The cost: sharing on purpose is now the harder path. That is the right trade. Isolation should be the default you opt out of, not the thing you remember to add.

The leak is in the tool output, not the prompt

Everybody guards the prompt. The leak that actually got me came out the other side, in tool results.

A tool returns a tidy "summary plus details" object. Buried in the details is a field, sometimes PII, that the current agent has no business seeing. Nobody injected anything. The data just rode along in the response and the model repeated it.

So tool output became an untrusted boundary, the same way user input is. omadia redacts results per record before the model sees them and restores the full data only where the access actually allows it.

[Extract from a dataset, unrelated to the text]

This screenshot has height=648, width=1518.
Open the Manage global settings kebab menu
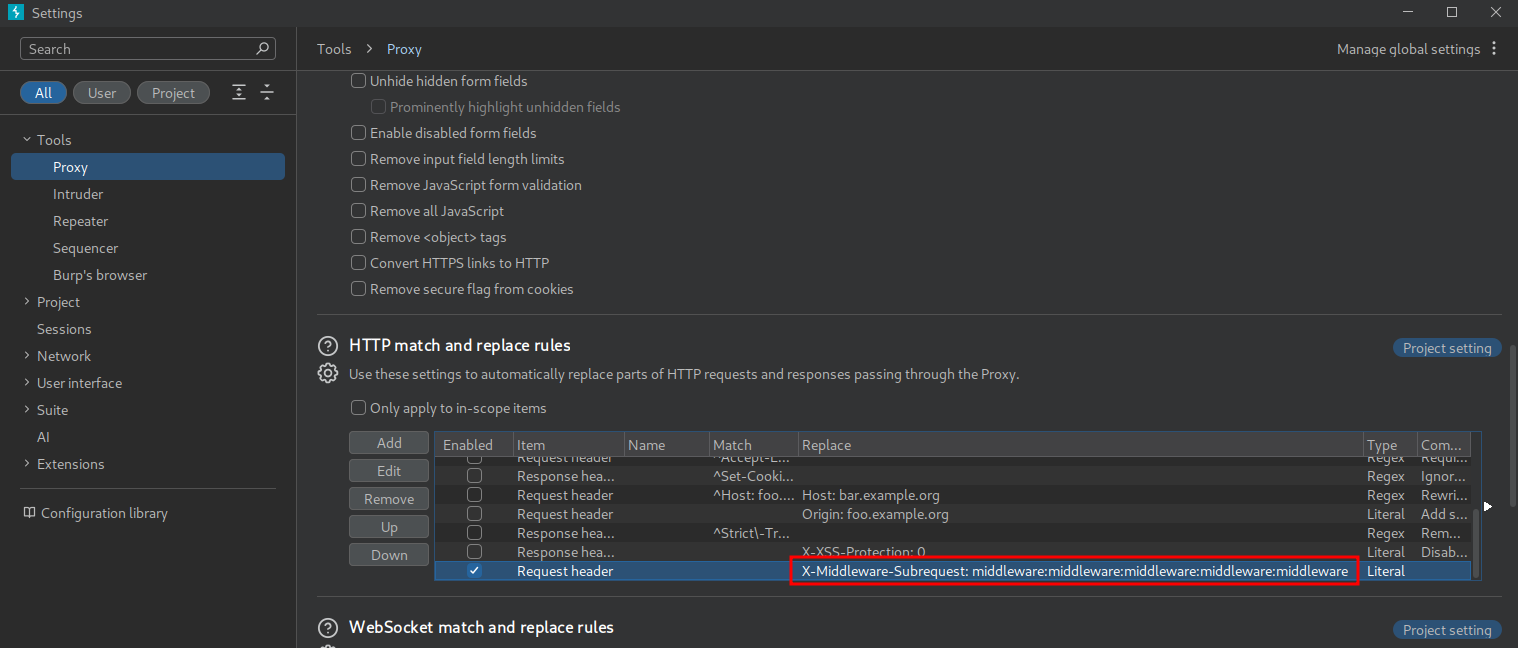point(1494,49)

If you build around Claude or ChatGPT, this is the piece people skip and then regret.

The builder I was proud of was the one people abandoned

This is the part I got wrong. I built a full agent builder, every option exposed, and handed it to the non-engineers it was meant for. They opened it once and left.

The version that worked was smaller. Describe the agent in plain language, connect a couple of tools, watch it run in a live preview next to the description. Same engine underneath. The power-user surface still exists for people who want it. It just stopped being the front door.

For a builder, the default screen is a product decision, not a config flag. Aim it at the least technical person you actually want to keep.

The plugin seams decide whether any of this scales

omadia is built from plugins, and the seam that earns its keep is the channel: where the agent actually talks. A conversation starts in Telegram, moves to MS Teams, and the agent keeps its context across the jump. In an enterprise that handoff matters more than any single feature, because Teams is where the work already happens. Integrations and capability providers like graph memory plug onto the same seams.

Get those seams wrong early and everything downstream is rework. I know, because I did.

Two questions I am still arguing with myself about

How would you scope memory between orchestrators? Strict per-orchestrator namespaces stay clean but make deliberate sharing the awkward case.
Do you redact tool output before or after expanding the record? I expand first, then gate per field. The ordering has real consequences.